■ **ANGEZEIGTER TEXT**:

+++

2000 Bands traten in vier Tagen in 80 Klubs beim South by Southwest Festival in Austin auf - deutscher Pop war stark vertreten.

Austin. Rodney trägt die Reeperbahn unterm Arm. Und zwar als Schild. Der Student hat es von einer Hauswand an der Ecke Red River und 6. Straße abmontiert und trägt es jetzt als Souvenir nach Hause. Überall in der Innenstadt von Austin hängen die blau-weißen Schilder. Sie gehören zum Marketing des Hamburger Reeperbahn-Festivals, das sich zum zweiten Mal beim SXSW (South by Southwest), dem größten Showcase-Festival der Welt, in Austin präsentiert. Aber nicht nur Hamburg, auch Berlin und Köln zeigen sich in diesem Jahr in der texanischen Hauptstadt. Mehr als 10 000 Menschen aus der Musik-, Film- und Multimediabranche treffen sich hier bei Kongress und Messe, 2000 Bands treten in vier Tagen in 80 Klubs auf, an diesem Wochenende wollen etwa 250 000 Leute erleben, was neu auf der internationalen Musikszene ist - oder auf der 6. Straße feiern, wo Klubs und Bars dicht an dicht zusammenliegen.

Deutsche Popmusik war in Austin noch nie so präsent wie in diesem Jahr. Die Macher des Reeperbahn-Festivals, der Berlin Music Commission und der Kölner Messe (inklusive Festival) c/o pop haben sich zusammengetan und die beim Kulturstaatsminister Neumann angesiedelte "Initiative Musik" dazu bewegen können, die erste gemeinsame Präsentation deutscher Musikfestivals zu unterstützen. Jeder akkreditierte Festivalbesucher erhielt eine 52 Seiten starke Broschüre inklusive einer CD mit dem Titel "Wunderbar", die "Initiative Musik" bezahlte den deutschen Festivals Messestände und richtete ein Barbecue aus. Dafür verwandelte sich ein Klub an der 6. Straße in die "Wunderbar", es gab Frikadellen, Kassler, deutschen Wein und Bier der Marke "St. Pauli Girl" - das aus Bremen stammt und nur noch in den USA gebraut wird.

"Wir sind hier, weil in so einem Gemeinschaftsprojekt die Zukunft der Musikwirtschaft liegt. Das alte Lagerdenken greift nicht mehr. Die Macher der Festivals in Berlin, Hamburg und Köln haben gemeinsame Interessen", sagt Olaf Kretschmar, der als "Cluster Manager" für die Berlin Music Commission arbeitet. Dahinter verbirgt sich ein Netzwerk aus Konzertagenturen, Labels und Klubs.

+++

■ **GESTELLTE AUFGABE A**:
Welchen Titel trug die CD, die laut dem Bericht über das SXSW-Festival in Austin jeder akkreditierte Festivalbesucher erhielt?
■ **GESTELLTE AUFGABE B**:
Setze den Bericht über das SXSW-Festival in Austin im Anschluss an seinen letzten Satz fort.
Das folgende Material wird hier nicht benötigt.

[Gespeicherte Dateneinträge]

+++

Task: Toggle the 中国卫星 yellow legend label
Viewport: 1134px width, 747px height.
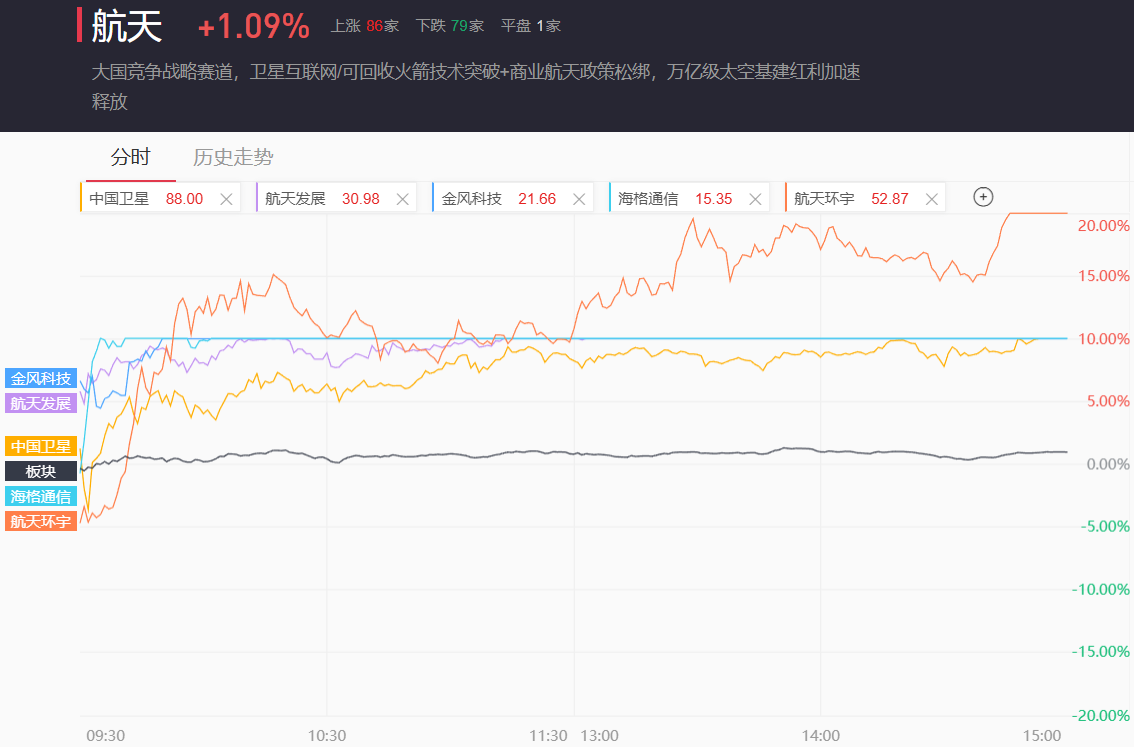Action: [x=41, y=447]
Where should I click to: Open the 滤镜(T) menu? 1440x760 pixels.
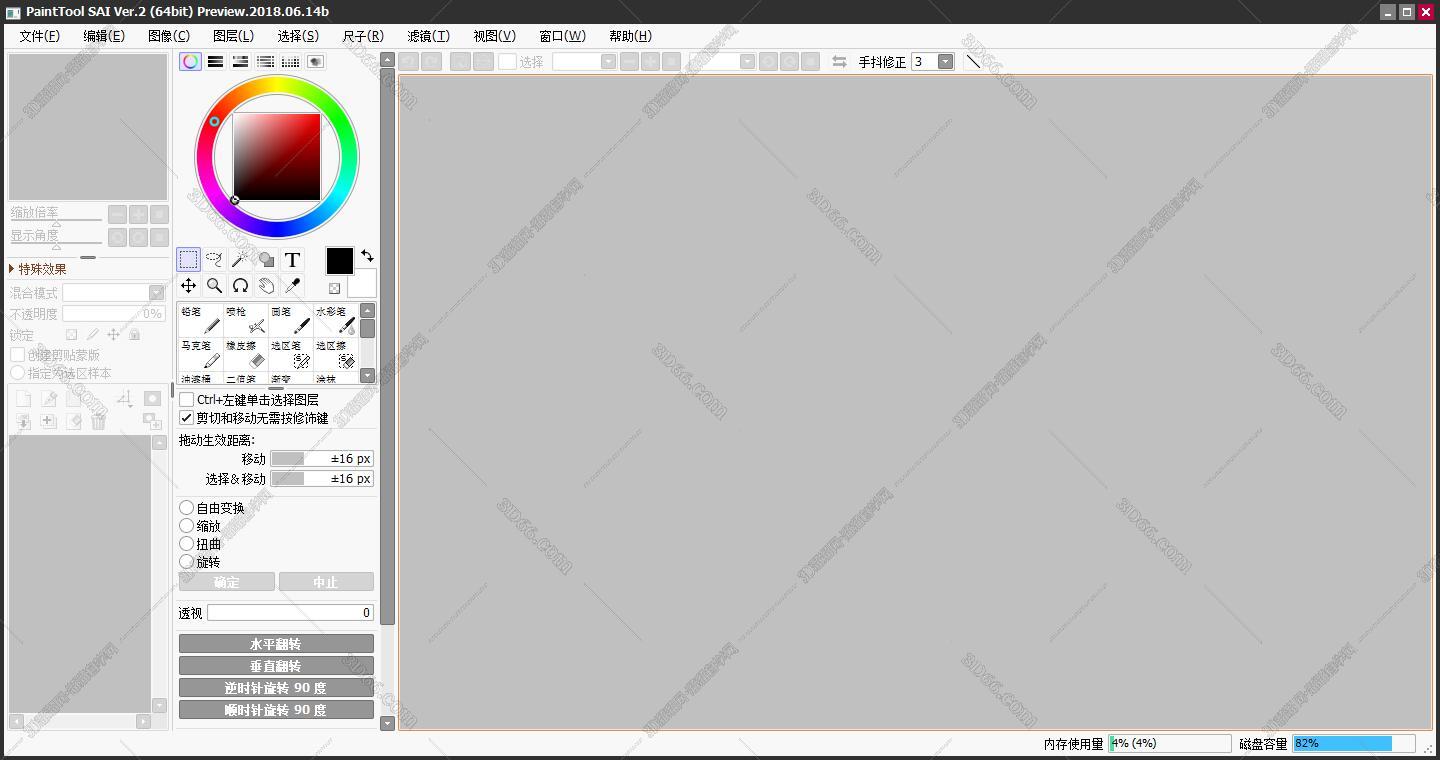tap(428, 36)
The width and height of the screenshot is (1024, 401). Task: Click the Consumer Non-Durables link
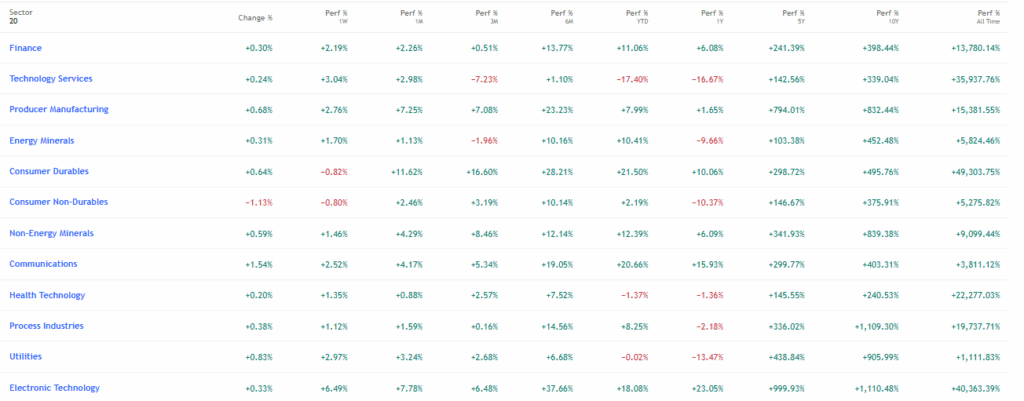pos(58,202)
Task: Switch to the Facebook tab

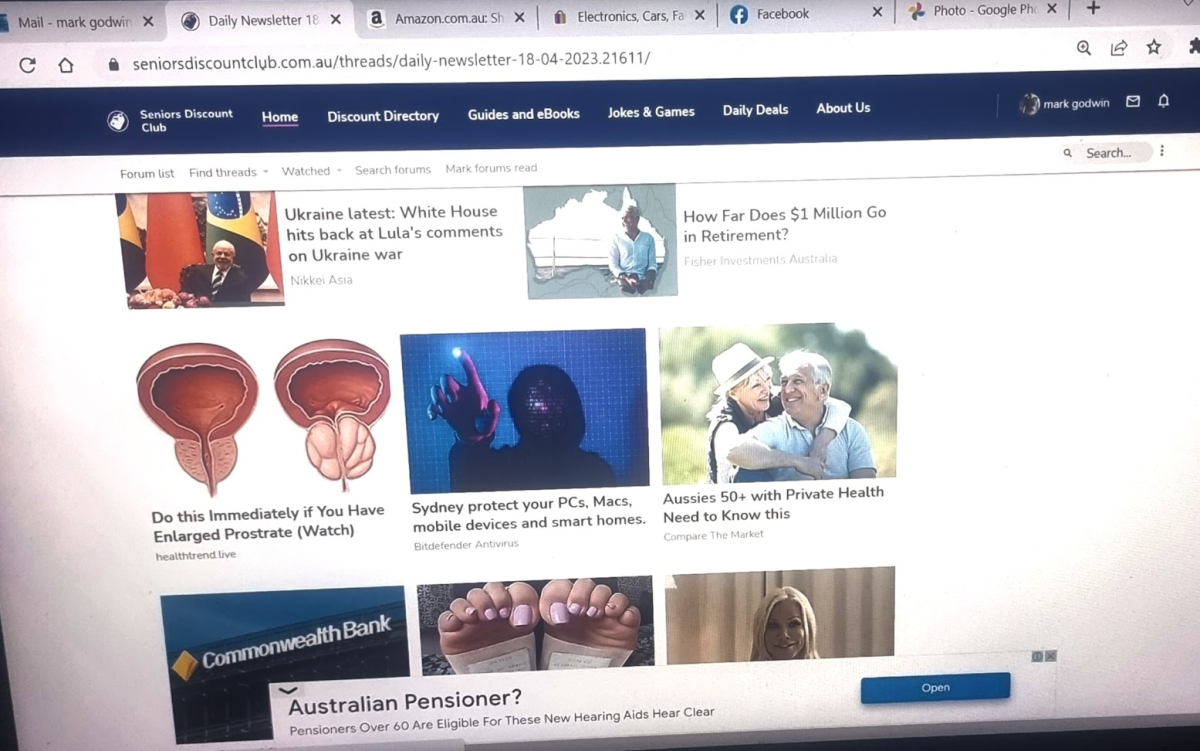Action: click(x=783, y=14)
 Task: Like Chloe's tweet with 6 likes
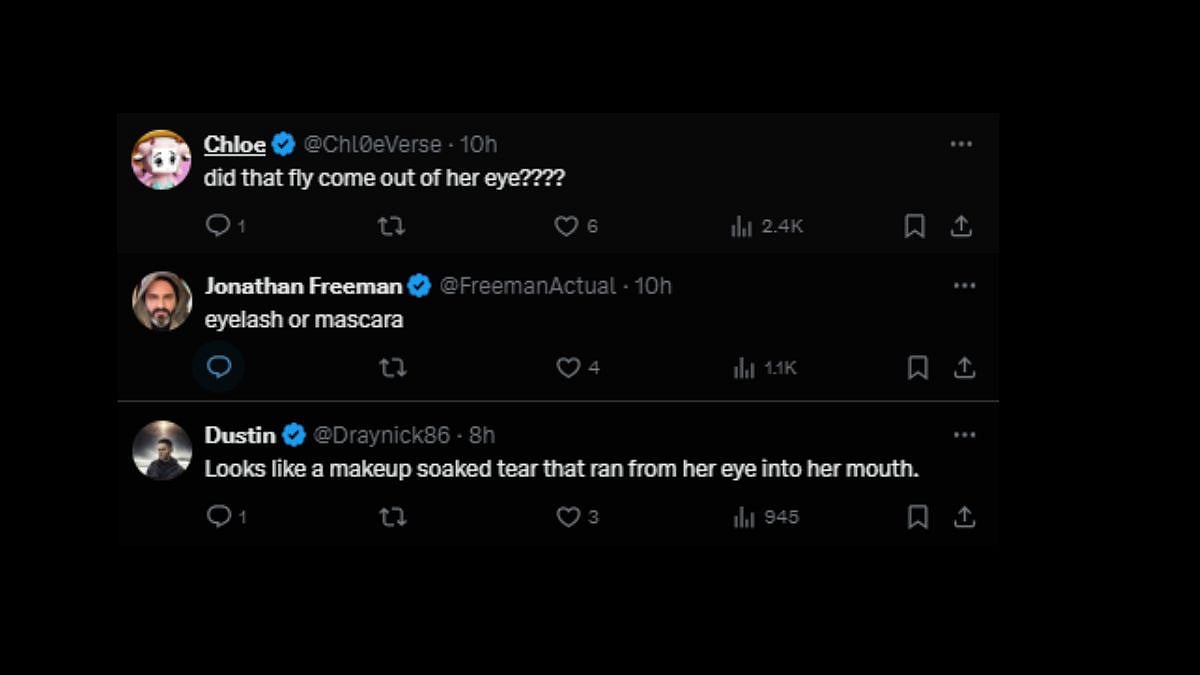(566, 226)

+++

■ **ANTWORT A**:
Die CD trug den Titel „Wunderbar“.

■ **ANTWORT B**:
Die SXSW ist der weltweit wichtigste Treffpunkt von Konzertagenten und Label-Chefs. Hier treffen sich die Festivalmacher und sehen sich neue Bands an, hier wird mit dem gehandelt, das in der kommenden Saison angesagt ist. Hier werden Bands entdeckt und unter Vertrag genommen. "Für uns sind die internationalen Kontakte extrem wichtig. Das Reeperbahn-Festival ist zu einer der wichtigsten Plattformen für junge Bands in Europa geworden, wir müssen Agenten davon überzeugen, ihre Künstler zu uns zu schicken", sagt Alexander Schulz, Gründer und Geschäftsführer des Reeperbahn-Festivals. "Die Präsentation gibt dem Reeperbahn-Festival erneut die Chance, zu erklären, wer wir sind und welche Möglichkeiten wir haben."

Eher unwichtig ist angesichts dieses Schulterschlusses von Hamburg, Berlin und Köln das Gerangel zwischen PopKomm und Reeperbahn Campus. 2009 fand zum ersten Mal parallel zum Reeperbahn-Festival ein Branchenkongress in Hamburg statt. "Dieser Campus macht für uns Sinn, weil viele Agenten und Labelmanager zum Festival nach Hamburg kamen", erklärt Schulz. Und Kretschmar sagt: "Beide Festivals haben einen ganz unterschiedlichen Charakter. Warum sollen sie nicht nebeneinander bestehen?"